What the task asks.
Check the records below for the word "yellow" and state how many lines contain it, replying with the number only.

Provided data.

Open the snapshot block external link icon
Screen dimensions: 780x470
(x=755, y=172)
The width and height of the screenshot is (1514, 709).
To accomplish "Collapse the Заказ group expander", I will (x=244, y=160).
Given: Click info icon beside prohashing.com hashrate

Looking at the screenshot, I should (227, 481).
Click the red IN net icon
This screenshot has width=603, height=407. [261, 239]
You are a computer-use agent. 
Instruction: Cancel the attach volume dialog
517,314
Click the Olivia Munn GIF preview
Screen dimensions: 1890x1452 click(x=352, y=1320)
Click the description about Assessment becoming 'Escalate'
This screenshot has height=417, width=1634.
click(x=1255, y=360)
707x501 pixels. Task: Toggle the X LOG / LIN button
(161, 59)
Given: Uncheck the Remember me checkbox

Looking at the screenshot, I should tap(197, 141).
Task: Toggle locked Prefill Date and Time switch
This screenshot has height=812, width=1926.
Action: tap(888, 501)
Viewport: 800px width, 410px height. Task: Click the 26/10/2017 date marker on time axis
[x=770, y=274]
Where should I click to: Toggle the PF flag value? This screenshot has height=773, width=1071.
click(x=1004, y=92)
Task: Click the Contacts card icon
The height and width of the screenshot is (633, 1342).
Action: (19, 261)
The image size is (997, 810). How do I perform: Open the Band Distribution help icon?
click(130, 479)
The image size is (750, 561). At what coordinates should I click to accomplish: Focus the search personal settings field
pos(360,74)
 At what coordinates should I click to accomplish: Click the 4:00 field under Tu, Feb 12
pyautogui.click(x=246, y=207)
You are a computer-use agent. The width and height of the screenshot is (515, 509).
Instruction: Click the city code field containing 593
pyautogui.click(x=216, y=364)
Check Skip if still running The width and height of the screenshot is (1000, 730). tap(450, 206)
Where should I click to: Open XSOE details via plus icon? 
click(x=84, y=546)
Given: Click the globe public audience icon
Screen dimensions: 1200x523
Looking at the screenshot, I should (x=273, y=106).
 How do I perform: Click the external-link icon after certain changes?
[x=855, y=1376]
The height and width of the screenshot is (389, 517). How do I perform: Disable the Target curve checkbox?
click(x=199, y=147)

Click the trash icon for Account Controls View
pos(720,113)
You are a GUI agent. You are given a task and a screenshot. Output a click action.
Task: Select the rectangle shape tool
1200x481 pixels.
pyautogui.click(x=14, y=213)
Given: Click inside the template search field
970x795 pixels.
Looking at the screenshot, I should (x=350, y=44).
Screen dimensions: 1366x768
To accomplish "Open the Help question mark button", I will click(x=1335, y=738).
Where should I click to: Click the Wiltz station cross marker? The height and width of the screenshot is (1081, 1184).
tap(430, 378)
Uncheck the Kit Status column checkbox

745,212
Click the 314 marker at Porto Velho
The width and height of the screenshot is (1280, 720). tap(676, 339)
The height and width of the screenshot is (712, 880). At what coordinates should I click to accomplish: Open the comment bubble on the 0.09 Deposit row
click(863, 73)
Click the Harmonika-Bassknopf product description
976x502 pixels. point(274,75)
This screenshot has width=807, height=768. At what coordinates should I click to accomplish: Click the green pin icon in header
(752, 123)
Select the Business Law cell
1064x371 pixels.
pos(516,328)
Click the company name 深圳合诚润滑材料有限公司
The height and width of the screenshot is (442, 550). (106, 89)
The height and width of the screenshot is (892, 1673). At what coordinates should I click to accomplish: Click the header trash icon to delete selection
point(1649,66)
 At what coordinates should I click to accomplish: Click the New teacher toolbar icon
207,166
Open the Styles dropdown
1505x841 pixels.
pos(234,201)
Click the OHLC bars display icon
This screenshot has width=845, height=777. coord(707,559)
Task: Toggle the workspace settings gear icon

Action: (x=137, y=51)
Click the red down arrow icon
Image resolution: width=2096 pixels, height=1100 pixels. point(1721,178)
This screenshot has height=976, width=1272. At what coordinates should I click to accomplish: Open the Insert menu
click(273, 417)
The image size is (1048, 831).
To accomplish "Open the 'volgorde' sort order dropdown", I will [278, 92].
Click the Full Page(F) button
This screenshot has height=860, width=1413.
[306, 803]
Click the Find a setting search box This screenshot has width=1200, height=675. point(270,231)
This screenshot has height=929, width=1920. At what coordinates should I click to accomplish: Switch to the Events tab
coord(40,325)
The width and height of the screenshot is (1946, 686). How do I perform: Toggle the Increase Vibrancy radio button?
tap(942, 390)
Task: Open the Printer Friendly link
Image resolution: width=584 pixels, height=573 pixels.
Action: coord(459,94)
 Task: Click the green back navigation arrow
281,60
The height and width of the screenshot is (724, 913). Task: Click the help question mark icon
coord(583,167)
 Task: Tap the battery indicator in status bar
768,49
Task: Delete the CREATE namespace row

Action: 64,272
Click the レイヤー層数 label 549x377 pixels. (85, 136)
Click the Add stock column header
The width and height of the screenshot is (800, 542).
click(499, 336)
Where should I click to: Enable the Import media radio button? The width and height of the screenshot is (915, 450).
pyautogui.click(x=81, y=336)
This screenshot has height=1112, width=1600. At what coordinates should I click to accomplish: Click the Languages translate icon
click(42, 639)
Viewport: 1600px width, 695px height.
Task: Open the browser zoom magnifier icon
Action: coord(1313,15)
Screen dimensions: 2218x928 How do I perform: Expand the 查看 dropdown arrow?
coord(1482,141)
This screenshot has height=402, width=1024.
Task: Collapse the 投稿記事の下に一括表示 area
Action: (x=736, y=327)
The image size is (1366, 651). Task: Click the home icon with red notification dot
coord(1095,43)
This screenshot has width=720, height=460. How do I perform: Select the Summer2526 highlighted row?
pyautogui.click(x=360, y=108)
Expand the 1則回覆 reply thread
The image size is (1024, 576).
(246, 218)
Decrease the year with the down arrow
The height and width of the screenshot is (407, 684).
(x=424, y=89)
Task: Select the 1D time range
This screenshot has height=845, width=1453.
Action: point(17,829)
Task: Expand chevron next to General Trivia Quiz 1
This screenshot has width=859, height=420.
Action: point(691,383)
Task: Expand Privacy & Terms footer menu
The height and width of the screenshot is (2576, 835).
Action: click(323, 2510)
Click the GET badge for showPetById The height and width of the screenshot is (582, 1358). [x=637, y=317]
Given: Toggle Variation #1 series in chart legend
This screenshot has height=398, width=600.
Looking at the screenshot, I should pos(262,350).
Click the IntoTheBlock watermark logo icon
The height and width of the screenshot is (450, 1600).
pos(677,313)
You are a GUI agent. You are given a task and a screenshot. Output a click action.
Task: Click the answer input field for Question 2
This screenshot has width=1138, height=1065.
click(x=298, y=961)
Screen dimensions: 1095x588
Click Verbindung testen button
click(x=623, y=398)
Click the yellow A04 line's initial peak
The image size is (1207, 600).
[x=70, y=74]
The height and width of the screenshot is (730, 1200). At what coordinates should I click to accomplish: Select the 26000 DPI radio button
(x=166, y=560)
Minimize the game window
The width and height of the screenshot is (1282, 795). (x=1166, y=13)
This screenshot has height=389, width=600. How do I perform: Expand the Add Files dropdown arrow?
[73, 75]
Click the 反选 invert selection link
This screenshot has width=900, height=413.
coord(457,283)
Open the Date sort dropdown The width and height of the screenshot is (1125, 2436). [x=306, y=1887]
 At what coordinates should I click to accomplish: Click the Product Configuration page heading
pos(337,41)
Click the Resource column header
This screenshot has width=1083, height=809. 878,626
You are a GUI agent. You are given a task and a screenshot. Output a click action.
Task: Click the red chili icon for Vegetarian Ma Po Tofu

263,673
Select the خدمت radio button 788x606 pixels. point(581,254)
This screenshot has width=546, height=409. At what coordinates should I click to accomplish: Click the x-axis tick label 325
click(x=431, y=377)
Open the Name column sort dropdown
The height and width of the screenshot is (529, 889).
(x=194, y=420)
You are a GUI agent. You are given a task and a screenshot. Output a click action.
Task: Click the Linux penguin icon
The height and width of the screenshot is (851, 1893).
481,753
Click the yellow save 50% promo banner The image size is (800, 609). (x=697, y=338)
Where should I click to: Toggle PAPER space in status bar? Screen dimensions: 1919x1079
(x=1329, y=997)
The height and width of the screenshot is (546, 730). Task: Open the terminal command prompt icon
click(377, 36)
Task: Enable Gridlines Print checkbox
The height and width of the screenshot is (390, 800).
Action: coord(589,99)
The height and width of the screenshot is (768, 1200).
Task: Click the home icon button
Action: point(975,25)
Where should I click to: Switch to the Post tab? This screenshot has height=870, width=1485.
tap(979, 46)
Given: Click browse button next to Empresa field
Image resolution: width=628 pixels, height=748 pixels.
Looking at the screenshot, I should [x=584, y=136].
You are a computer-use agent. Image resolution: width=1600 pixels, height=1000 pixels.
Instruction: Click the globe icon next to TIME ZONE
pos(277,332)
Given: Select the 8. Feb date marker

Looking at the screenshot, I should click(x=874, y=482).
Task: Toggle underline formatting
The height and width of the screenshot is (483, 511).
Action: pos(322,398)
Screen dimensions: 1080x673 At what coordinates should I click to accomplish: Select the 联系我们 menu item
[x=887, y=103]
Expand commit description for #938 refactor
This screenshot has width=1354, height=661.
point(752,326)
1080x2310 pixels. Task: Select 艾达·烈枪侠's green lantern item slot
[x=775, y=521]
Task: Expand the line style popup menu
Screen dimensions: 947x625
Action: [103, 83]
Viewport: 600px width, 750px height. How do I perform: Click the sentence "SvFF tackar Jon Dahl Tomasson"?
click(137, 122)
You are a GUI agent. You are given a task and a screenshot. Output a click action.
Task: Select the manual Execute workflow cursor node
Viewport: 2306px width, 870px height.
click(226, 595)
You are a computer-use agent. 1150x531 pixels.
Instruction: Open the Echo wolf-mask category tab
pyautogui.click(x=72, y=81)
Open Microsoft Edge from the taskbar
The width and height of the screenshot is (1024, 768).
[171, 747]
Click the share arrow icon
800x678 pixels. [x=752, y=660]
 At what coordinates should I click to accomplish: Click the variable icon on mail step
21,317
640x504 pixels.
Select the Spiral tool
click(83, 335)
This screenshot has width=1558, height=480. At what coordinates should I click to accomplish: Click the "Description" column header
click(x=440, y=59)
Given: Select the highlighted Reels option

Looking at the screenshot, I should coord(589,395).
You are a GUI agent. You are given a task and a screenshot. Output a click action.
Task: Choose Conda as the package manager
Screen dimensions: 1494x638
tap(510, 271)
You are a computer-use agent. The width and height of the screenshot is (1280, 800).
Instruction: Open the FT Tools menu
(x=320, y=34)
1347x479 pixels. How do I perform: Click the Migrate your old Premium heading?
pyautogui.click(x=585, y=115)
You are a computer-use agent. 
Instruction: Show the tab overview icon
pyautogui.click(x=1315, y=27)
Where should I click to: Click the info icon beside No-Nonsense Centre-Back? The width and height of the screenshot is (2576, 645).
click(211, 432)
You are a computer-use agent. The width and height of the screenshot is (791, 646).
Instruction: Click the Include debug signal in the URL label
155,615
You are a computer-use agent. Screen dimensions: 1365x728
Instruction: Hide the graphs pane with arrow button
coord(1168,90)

Answer space.
2